NASA has fitted Dawn with three major scientific instruments to gather as much data as possible about the dwarf-planet and these include the Framing Camera, the Gamma Ray and Neutron Detector and the Visible and Infrared Mapping Spectrometer. NASA has also said that using the equipment onboard the spacecraft and ground based systems, it will be carrying out experiment to measure gravity on Ceres.

First up, the Framing Camera will be capturing detailed optical images of Ceres. These images will be used not only for scientific purpose but will aid in navigation of the craft as well. To ensure redundancy, NASA has fitted Dawn with two identical and physically separate cameras each with its own optics, electronics and structure.

Each of these Framing Camera is equipped with an f/7.9 refractive optical system with a focal length of 150mm and can use 7 color filters to help study minerals on Ceres’ surface. Designed by The Max Planck Institute for Solar System Research, Germany, the camera can register near-infrared energy on top of the visible light humans see. The Max Planck Institute worked in collaboration with Institute for Planetary Research of the German Aerospace Center and the Institute for Computer and Communication Network Engineering of the Technical University of Braunschweig.

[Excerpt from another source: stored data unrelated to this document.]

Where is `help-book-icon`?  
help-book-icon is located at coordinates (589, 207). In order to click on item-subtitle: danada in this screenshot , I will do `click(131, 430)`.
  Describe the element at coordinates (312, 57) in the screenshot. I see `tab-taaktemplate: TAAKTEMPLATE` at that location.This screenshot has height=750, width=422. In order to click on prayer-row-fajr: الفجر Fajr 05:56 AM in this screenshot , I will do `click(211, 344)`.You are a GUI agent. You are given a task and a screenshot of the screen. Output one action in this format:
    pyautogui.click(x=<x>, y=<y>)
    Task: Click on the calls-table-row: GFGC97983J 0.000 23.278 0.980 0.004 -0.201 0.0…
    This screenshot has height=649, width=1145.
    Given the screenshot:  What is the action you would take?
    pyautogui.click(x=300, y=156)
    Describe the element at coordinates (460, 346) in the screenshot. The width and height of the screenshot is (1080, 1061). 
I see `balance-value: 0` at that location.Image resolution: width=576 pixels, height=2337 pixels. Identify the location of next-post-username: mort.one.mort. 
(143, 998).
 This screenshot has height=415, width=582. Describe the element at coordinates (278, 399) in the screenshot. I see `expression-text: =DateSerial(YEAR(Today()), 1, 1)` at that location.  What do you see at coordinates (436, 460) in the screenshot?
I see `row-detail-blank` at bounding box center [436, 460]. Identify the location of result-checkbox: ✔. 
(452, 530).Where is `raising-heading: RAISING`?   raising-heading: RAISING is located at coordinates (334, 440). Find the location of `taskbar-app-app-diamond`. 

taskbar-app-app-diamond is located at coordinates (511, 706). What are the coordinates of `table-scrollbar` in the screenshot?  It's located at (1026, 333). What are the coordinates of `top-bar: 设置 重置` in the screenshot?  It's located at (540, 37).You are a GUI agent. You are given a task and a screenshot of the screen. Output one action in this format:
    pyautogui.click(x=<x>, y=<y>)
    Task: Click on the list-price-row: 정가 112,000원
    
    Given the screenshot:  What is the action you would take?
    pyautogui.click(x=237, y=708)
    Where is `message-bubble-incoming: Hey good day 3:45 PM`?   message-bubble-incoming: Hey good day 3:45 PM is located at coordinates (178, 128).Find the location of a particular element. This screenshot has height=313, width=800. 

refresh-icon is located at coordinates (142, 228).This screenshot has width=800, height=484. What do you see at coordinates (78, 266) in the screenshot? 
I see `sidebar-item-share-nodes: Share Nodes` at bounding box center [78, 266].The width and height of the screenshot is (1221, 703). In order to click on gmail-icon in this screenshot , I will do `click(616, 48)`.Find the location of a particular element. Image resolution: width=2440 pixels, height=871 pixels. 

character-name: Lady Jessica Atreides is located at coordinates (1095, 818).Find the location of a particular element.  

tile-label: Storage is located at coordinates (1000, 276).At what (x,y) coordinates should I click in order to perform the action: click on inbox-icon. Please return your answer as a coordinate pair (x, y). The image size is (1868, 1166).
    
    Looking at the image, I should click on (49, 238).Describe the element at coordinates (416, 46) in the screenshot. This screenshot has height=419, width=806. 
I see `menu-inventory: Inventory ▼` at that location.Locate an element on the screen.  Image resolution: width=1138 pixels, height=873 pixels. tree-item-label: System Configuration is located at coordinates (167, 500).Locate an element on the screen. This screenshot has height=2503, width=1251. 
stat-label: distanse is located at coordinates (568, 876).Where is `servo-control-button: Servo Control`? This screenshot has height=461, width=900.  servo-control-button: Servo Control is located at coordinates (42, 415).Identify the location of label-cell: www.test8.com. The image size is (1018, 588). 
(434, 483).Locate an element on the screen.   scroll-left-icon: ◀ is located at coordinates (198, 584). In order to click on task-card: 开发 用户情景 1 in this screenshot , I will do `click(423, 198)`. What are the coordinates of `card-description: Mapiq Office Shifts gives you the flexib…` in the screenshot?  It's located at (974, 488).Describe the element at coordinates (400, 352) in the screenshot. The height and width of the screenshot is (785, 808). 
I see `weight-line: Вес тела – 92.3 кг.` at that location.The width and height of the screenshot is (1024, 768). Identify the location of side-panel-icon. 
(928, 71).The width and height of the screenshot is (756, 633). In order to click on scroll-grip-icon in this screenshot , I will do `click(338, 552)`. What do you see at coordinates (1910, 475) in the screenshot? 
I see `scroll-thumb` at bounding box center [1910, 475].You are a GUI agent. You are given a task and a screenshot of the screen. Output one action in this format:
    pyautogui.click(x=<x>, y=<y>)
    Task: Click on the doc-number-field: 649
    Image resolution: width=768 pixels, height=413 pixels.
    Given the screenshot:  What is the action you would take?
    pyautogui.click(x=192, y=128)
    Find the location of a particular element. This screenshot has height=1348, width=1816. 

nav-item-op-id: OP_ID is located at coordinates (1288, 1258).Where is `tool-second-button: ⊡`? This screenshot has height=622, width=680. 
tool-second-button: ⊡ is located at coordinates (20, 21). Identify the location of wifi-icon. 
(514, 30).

The Gamma Ray and Neutron Detector will measure elemental composition of Ceres. Developed by Los Alamos National Laboratory, Los Alamos, N.M., this particular scientific instrument uses 21 sensors with a very wide field of view to measure the energy from gamma rays and neutrons that either bounce off or are emitted by a celestial body.

Many scientists believe that Ceres may have water beneath its thick icy sheets and if that’s the case, the signature of the water may be contained in this instrument’s data.

Finally, the Visible and Infrared Mapping Spectrometer will be used to carry out surface mineralogy of Ceres. The spectrometer is a modification of the instrument already used on both the European Space Agency’s Rosetta and Venus Express missions.

“Each picture the instrument takes records the light intensity at more than 400 wavelength ranges in every pixel”, notes NASA. “When scientists compare its observations with laboratory measurements of minerals, they can determine what minerals are on the surface of Ceres”. The Visible and Infrared Mapping Spectrometer is provided by the Italian Space Agency, and was designed and built at Galileo Avionica, in collaboration with Italy’s National Institute for Astrophysics.